:: Assignment ::
Using the data that follows, return exactly the lines from the one that contains "Subscribe (97, 1082)" through the one that contains "Litigation (950, 2045)", ends included.

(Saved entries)
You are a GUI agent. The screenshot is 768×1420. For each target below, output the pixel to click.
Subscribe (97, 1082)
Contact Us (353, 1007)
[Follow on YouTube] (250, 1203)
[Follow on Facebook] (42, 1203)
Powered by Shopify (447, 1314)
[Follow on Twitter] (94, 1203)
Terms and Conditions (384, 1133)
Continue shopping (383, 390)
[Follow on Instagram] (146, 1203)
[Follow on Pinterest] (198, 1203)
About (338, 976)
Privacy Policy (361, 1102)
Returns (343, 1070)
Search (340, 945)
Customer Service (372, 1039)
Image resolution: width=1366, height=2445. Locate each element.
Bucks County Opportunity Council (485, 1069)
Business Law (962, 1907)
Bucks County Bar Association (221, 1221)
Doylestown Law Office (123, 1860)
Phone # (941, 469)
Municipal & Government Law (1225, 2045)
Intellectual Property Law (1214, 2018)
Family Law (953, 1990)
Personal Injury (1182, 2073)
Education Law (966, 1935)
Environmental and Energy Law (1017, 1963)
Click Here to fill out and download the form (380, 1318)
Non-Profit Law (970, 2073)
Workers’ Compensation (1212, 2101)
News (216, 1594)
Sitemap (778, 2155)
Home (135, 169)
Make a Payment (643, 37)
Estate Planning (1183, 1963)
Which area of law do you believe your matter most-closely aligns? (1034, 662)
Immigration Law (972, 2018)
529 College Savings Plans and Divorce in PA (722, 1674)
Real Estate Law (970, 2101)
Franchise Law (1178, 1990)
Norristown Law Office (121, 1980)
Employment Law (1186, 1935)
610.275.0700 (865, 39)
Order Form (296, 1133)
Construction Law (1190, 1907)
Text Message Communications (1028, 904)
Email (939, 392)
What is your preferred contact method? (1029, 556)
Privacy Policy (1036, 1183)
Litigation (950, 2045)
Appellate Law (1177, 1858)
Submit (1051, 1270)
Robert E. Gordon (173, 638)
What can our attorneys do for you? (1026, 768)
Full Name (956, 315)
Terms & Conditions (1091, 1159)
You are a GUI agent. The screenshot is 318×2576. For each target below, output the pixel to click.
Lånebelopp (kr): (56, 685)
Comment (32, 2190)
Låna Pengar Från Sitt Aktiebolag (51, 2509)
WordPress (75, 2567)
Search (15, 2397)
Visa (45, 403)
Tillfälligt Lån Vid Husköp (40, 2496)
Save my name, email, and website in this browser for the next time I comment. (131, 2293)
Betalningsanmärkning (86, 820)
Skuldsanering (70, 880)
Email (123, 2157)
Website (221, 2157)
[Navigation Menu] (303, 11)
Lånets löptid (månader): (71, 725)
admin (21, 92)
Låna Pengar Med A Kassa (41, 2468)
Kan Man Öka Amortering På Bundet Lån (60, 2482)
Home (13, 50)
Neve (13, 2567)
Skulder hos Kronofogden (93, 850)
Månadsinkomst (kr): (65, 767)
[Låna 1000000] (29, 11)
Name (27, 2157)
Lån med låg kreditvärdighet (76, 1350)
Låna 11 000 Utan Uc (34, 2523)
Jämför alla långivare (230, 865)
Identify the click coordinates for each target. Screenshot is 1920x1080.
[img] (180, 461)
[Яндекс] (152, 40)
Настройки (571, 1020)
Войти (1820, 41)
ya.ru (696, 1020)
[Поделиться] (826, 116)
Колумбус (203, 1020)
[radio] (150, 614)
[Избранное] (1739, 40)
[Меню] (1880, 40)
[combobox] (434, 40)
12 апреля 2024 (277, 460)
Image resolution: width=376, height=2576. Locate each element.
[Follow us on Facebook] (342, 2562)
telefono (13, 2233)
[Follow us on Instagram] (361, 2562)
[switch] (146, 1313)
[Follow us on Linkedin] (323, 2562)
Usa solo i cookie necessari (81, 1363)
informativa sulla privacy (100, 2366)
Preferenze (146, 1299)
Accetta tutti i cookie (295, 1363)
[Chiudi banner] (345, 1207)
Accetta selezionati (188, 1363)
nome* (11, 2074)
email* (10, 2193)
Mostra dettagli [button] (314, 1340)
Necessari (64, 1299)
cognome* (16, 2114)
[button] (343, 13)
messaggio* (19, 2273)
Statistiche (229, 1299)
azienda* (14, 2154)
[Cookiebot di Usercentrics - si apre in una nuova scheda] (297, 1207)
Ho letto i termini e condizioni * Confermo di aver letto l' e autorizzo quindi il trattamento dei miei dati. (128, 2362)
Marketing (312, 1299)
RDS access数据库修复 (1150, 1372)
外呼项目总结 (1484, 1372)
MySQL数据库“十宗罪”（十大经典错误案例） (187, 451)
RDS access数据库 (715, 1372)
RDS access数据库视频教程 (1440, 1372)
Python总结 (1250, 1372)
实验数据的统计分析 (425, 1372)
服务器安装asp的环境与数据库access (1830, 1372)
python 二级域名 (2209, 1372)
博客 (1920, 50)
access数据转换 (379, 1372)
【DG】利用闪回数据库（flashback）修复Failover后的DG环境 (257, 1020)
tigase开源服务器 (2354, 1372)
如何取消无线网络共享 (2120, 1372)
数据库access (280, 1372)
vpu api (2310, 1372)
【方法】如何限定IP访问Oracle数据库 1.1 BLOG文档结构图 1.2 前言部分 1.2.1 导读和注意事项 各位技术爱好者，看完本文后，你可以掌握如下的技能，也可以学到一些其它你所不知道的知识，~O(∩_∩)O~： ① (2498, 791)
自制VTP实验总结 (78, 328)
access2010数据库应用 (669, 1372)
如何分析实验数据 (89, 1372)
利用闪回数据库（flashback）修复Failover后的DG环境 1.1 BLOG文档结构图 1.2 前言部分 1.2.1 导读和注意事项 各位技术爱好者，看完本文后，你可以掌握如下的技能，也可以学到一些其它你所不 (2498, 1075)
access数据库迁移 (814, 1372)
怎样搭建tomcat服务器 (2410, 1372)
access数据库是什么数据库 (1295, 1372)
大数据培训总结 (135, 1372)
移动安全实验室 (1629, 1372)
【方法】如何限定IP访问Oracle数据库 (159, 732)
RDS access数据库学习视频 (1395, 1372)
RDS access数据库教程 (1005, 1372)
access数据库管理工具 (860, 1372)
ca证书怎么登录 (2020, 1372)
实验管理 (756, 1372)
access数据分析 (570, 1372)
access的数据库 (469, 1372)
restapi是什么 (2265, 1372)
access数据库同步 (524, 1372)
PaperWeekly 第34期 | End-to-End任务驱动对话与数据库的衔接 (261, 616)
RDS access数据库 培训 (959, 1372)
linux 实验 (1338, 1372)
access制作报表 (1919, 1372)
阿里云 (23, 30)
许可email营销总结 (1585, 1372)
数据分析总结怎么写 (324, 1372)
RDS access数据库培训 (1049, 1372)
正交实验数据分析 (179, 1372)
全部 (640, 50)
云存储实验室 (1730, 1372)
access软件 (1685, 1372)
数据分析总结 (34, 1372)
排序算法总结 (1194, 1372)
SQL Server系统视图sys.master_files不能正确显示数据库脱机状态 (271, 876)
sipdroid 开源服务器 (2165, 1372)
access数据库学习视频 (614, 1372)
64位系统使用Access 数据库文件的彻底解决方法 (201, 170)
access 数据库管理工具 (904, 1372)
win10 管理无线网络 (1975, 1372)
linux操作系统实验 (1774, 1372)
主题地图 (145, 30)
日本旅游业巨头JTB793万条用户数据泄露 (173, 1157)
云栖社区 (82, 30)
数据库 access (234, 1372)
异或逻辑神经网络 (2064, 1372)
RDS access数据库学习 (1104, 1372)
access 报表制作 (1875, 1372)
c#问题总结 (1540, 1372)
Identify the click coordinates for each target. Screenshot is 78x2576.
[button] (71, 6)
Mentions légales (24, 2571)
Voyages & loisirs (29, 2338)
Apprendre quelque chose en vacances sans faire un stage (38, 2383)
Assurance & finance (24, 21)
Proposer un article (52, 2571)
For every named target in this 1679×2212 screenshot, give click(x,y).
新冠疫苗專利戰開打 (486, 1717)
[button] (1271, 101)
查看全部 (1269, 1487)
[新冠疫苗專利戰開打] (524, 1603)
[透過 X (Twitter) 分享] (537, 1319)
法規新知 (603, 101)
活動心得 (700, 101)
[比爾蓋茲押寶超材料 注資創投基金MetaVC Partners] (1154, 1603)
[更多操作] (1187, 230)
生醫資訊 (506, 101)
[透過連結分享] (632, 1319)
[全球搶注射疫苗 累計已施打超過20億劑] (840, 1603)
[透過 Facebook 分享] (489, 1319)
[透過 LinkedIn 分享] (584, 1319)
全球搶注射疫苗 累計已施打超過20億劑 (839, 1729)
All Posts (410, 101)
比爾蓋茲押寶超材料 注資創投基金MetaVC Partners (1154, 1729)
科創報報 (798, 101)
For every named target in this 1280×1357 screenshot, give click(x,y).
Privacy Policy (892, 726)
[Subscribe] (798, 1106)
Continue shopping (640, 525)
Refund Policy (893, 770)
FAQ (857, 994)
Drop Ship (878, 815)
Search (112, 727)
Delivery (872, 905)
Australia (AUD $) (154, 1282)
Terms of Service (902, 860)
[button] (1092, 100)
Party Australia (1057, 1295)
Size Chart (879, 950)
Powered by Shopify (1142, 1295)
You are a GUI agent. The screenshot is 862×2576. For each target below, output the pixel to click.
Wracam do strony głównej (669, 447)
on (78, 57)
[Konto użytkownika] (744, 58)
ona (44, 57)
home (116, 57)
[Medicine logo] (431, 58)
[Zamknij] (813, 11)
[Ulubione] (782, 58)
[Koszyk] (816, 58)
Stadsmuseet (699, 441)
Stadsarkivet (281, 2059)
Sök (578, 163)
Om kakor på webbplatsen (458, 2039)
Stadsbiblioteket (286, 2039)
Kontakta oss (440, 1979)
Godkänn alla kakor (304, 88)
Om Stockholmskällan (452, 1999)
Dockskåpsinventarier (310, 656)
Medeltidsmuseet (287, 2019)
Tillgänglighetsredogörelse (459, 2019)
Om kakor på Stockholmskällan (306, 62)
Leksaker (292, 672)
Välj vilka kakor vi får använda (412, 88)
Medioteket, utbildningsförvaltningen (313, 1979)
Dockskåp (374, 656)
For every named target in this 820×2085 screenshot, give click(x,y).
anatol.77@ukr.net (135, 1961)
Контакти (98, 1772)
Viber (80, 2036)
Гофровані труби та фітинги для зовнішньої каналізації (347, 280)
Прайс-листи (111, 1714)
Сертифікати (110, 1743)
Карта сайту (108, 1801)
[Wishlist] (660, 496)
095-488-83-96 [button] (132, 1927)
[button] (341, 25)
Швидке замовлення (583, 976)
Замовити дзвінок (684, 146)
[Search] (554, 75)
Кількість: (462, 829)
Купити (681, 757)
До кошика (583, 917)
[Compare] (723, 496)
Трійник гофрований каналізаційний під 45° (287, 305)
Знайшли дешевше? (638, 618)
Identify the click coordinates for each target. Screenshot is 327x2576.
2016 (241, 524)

:: Your solution ::
Subscribe (97, 1082)
Contact Us (353, 1007)
[Follow on YouTube] (250, 1203)
[Follow on Facebook] (42, 1203)
Powered by Shopify (447, 1314)
[Follow on Twitter] (94, 1203)
Terms and Conditions (384, 1133)
Continue shopping (383, 390)
[Follow on Instagram] (146, 1203)
[Follow on Pinterest] (198, 1203)
About (338, 976)
Privacy Policy (361, 1102)
Returns (343, 1070)
Search (340, 945)
Customer Service (372, 1039)
Image resolution: width=1366, height=2445. Locate each element.
Bucks County Opportunity Council (485, 1069)
Business Law (962, 1907)
Bucks County Bar Association (221, 1221)
Doylestown Law Office (123, 1860)
Phone # (941, 469)
Municipal & Government Law (1225, 2045)
Intellectual Property Law (1214, 2018)
Family Law (953, 1990)
Personal Injury (1182, 2073)
Education Law (966, 1935)
Environmental and Energy Law (1017, 1963)
Click Here to fill out and download the form (380, 1318)
Non-Profit Law (970, 2073)
Workers’ Compensation (1212, 2101)
News (216, 1594)
Sitemap (778, 2155)
Home (135, 169)
Make a Payment (643, 37)
Estate Planning (1183, 1963)
Which area of law do you believe your matter most-closely aligns? (1034, 662)
Immigration Law (972, 2018)
529 College Savings Plans and Divorce in PA (722, 1674)
Real Estate Law (970, 2101)
Franchise Law (1178, 1990)
Norristown Law Office (121, 1980)
Employment Law (1186, 1935)
610.275.0700 (865, 39)
Order Form (296, 1133)
Construction Law (1190, 1907)
Text Message Communications (1028, 904)
Email (939, 392)
What is your preferred contact method? (1029, 556)
Privacy Policy (1036, 1183)
Litigation (950, 2045)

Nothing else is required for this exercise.